I'm wondering a little about plant extract usage rates. I'll use green tea as an example. The green tea extract I use in my formulations has a usage rate of 1-3%. However, I have seen formulas that list green tea extract as their first ingredient. An example of such a product is 'Isntree Green Tea Toner.' How is it that they are able to put this as their first ingredient? The highest usage rate for a green tea extract that I could find is 10 percent. Are you able to exceed usage rates on plant extracts? Or, are they potentially using a weaker form of green tea extract? 


  • PerryPerry Administrator, Professional Chemist
    The answer to your first question is that they do not know the rules for listing ingredients and they have made a mistake. Perhaps out of ignorance or perhaps on purpose. 

    But to your other questions, the amount of plant extract you use in the vast majority of cases, does not matter. These things even if used at 100% of your formula are unlikely to have any noticeable effect. The most likely thing is to trigger some allergic reaction. You can use more or less of whatever plant extract that you can get. For this reason, most companies just use less.

    No, they are not using a weaker form of green tea extract. Green tea extract doesn't do anything (on skin) so you can't really make it weaker. 

    Incidentally, when you buy a green tea extract from a company it will typically be sold to you as a 1% solution in something like glycerin or propylene glycol. So even at 100% use level, you would only be getting 1% in your formula.
  • sarahingsarahing Member
    Thanks Perry for the detailed explanation. That really clears things up for me. I've seen a lot of products as of late with extracts as their first ingredient, and I always felt skeptical about it, but wondered if there was something I was missing. I know if I used a plant extract at that high of rate, it would be a dark, sticky product that I doubt would appeal to anyone. My guess is companies are trying to cater to consumers who think that 'natural' ingredients higher in the ingredient list are better.  Thanks again for your insights. 
  • emma1985emma1985 Member
    The Isntree Green Tea Toner does contain a lot of green tea as evidenced by the dark brown color of the product.

    But yes, the term "extract" is pretty meaningless.
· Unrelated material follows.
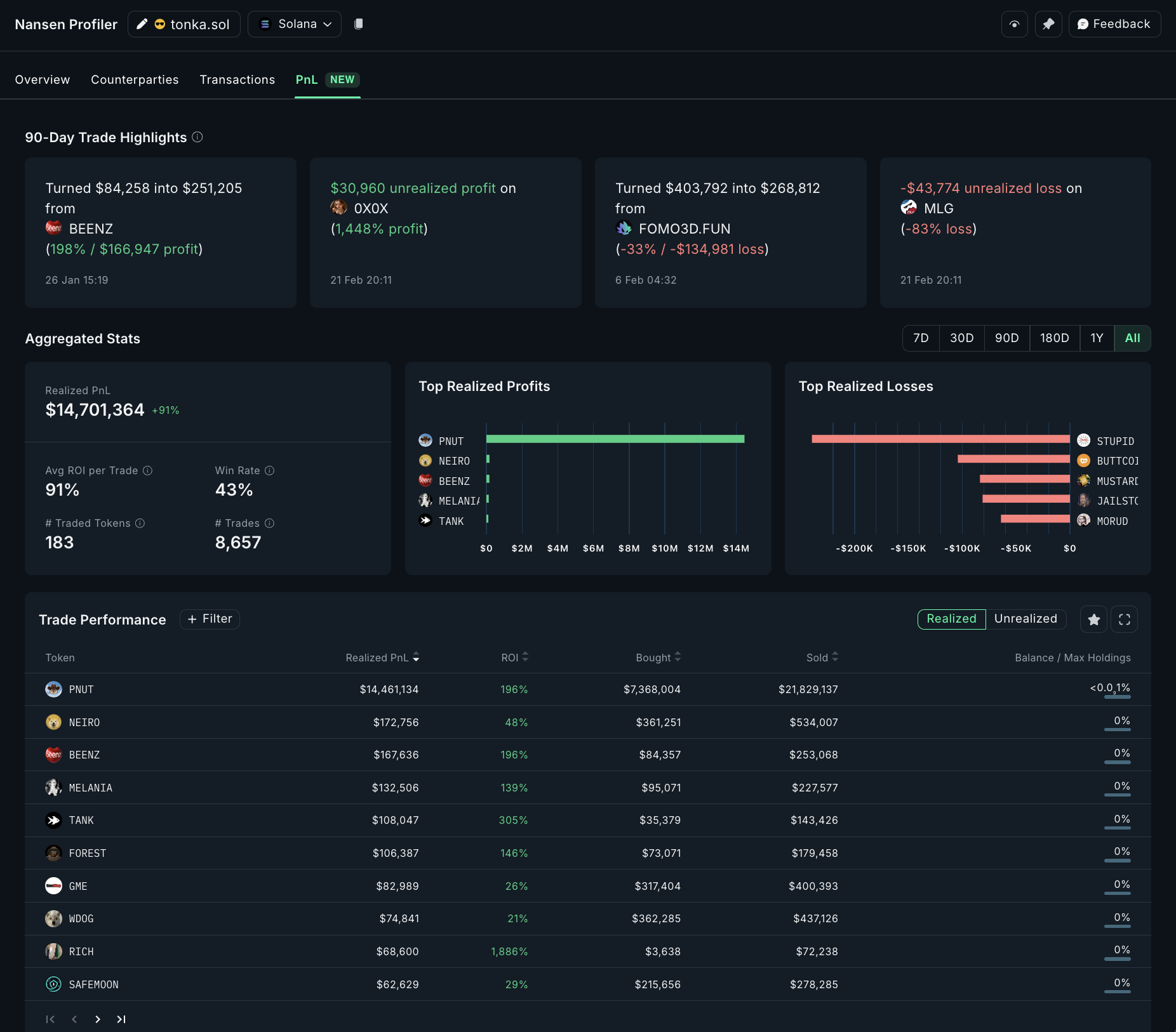Switch to the Counterparties tab

135,79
You could have a 1% extract in 99% water, use 90% of it in a product, and the ingredients list would list the extract in the first place, even though there's  lessthan 1% of the actual extract. 
  • ThotaThota Member
    Koreans companies have different marketing approach.
    • 100% Hyaluronic Acid (completely marketing thing)
    • 60% Green tea extract (again same)
    An extract can be either concentrated powder, diluted in glycerin , PG or 
    may be just water infusion.

    Recently I have seen something called steam distilled green tea water.

    What properties does steam distillation offer ? An infusion that is sterilised?

    So based on marketing approach company can use the extract at the level they want. 

    what about all those studies of green tea on skin? 
  • PerryPerry Administrator, Professional Chemist
    @Thota - Yes, companies can use extracts at any level they like. Since using less is less expensive, that is what companies do.  This is primarily because consumers can't tell a difference. 

    What studies have you found impressive?  They seem more hype to me. Here is a review paper of green tea topical treatments. In my reading, the main benefit (if there is any) seems to be protection from UV damage. We already have sunscreens that are superior in doing this. And it's not like you can use a green tea extract in a sunscreen formula and skip the standard sunblock ingredient.

    I look at it this way. If a consumer can't tell a difference whether you use 10% of an extract or 0.01%, then it makes no sense to use more.